San Bernardino Sheriff John McMahon said, “I truly believe that we are prepared to deal with whatever threat or incident occurs”

The semi-automatic long guns they used were altered, including at least one that was essentially turned into a fully automatic weapon, a law enforcement official told CNN.

Sources say female shooter Tashfeen Malik posted a pledge of allegiance to ISIS leader Abu Bakr al-Baghdadi on Facebook, three U.S. officials familiar with the investigation told CNN.

Malik’s post was made on an account with a different name, one U.S. official said. The officials did not explain how they knew Malik made the post.

A law enforcement official said it appeared that Wednesday’s attack — which left 14 people dead and 21 wounded before the two attackers, Malik and her husband, Syed Rizwan Farook, were killed in a shootout with police — may have been inspired by ISIS. But none of the officials said that ISIS directed or ordered the attack.

“This is looking more and more like self-radicalization,” a law enforcement official said.

Another official said authorities haven’t ruled out that others may have influenced this radical view.
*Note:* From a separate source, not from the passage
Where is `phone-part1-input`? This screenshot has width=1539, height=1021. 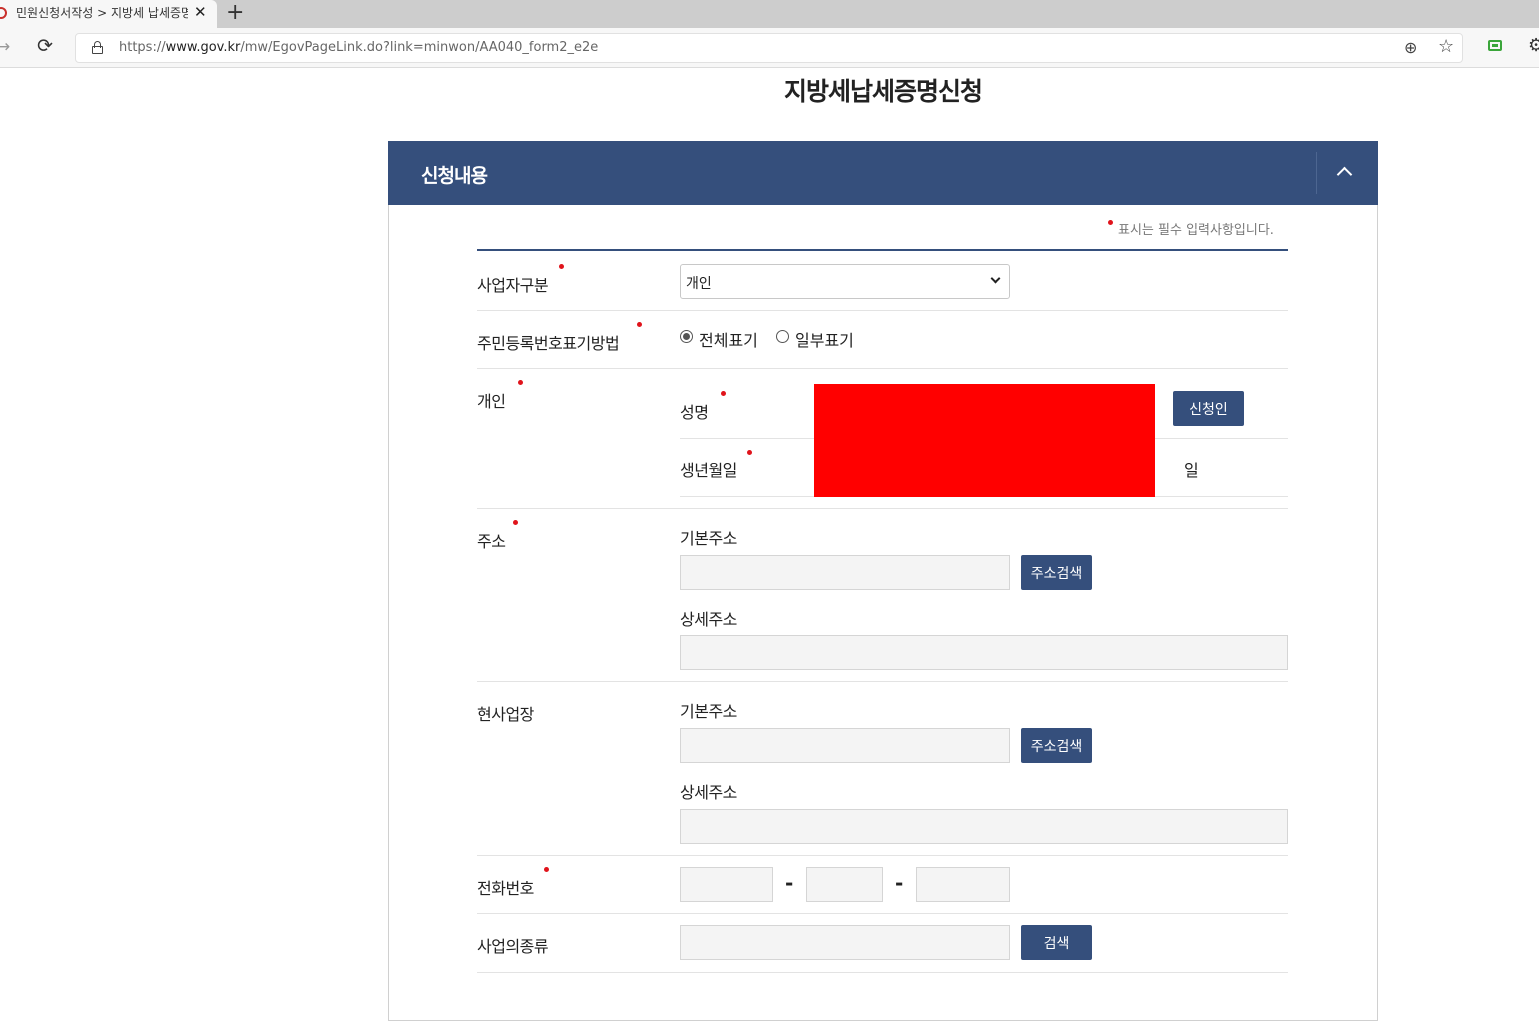 phone-part1-input is located at coordinates (726, 884).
In addition, the law enforcement source said investigators have a greater focus on whether the shooting occurred after a workplace issue with religion.
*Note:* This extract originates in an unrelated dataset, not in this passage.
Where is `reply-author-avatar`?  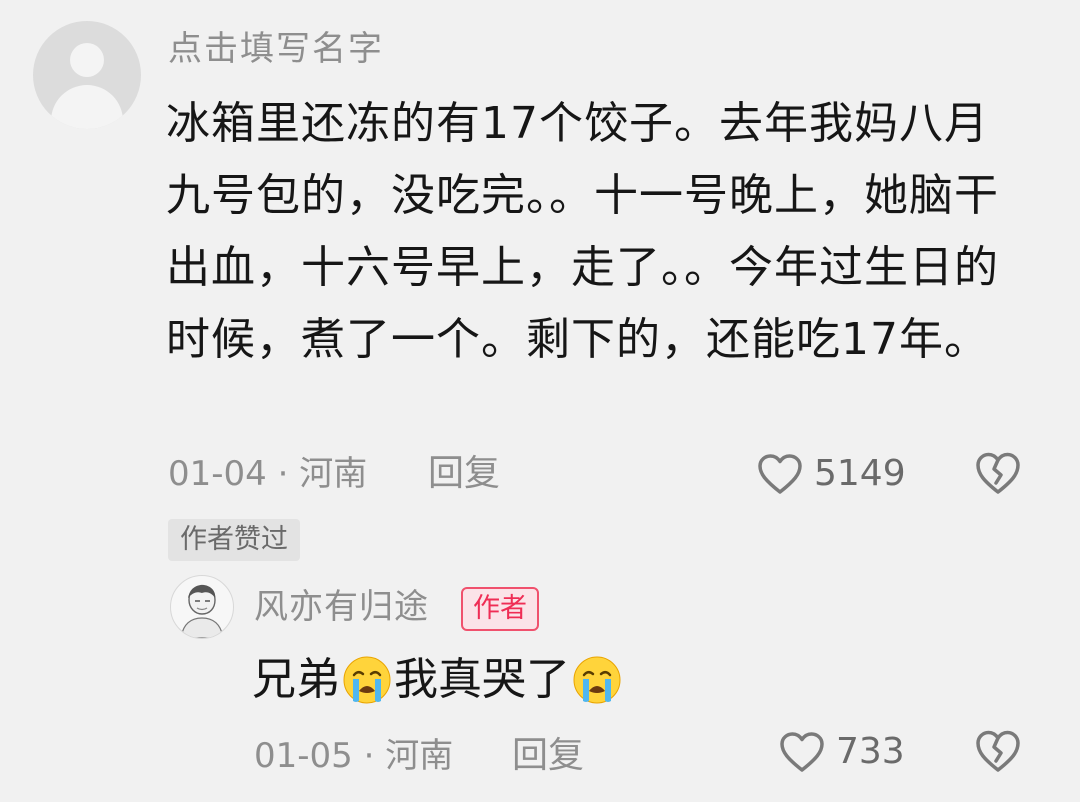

A lawyer for Farook’s husband has said relatives have no idea why the couple burst into the holiday luncheon for Farook’s co-workers and viciously opened fire. Nor did they have an idea the couple had a makeshift bomb lab in the apartment they shared with their 6-month-old daughter and Farook’s mother. Nor did they know that either of them had become radicalized, as law enforcement officials have said.
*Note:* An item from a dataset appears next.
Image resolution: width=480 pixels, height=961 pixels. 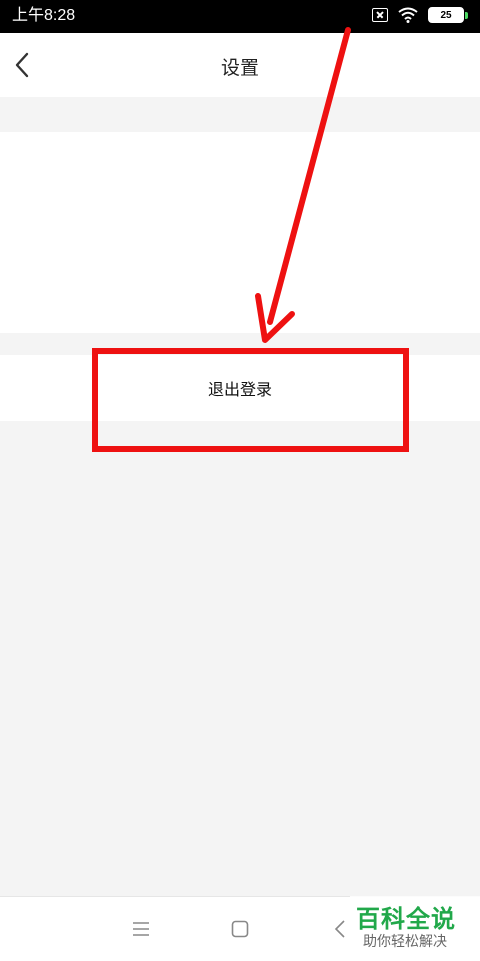 I want to click on menu-icon, so click(x=141, y=929).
“It just doesn’t make sense for these two to be able to act like some kind of Bonnie and Clyde or something,” Farook family attorney David S. Chesley told CNN’s Chris Cuomo. “It’s just ridiculous. It doesn’t add up.”

Farook occasionally went alone to shooting ranges, and he bought significant amounts of ammunition. But Chesley and fellow family lawyer Mohammad Abuershaid insisted those aren’t red flags, nor are Farook’s trips to Saudi Arabia — first in 2013 for the Hajj, the annual pilgrimage to Mecca that Muslims are required to take at least once in their lifetime, then again to marry Malik, whom he’d met through an online dating service.

Farook and Malik “kept to themselves,” Abuershaid said. But the interactions they did have didn’t hint at any significant changes in their thinking or demeanor, any turn to Islamist extremism, or any sign they were plotting a mass killing, the lawyer said.

“There was nothing to show that (Malik) was extreme at all,” Abuershaid said. “(And Farook) was a normal guy, in every sense of the word.”

It’s not that the family denies the couple carried out this massacre. They are shocked by it. And they’re also “very remorseful and they’re very sad.”

But that doesn’t mean they can explain it. And the shooters didn’t make it easy for authorities either, given that the hard drive from their computer is gone, and two relatively new cell phones were found smashed in a garbage can near one of the crime scenes, law enforcement officials said.

Neither Farook nor his wife had gotten into trouble with the law. Neither was on any list of potentially radicalized people, and they had no clear ties to any overseas terrorist groups.

But investigators are exploring Farook’s communications with at least one person who was being investigated for possible terror connections. Some were by phone, some on social media.

“These appear to be soft connections,” an official said, meaning they were not frequent contacts. Farook’s last communication with the contacts was months ago.

The FBI wants to interview some of them to learn more about their conversations with Farook.

A federal official said Farook has “overseas communications and associations,” but it’s not yet clear how relevant they are to the shootings. “We don’t know yet what they mean,” the official said.

Bowdich said that among other places, Farook had traveled to Pakistan, even though Abuershaid said “he never traveled to Pakistan.”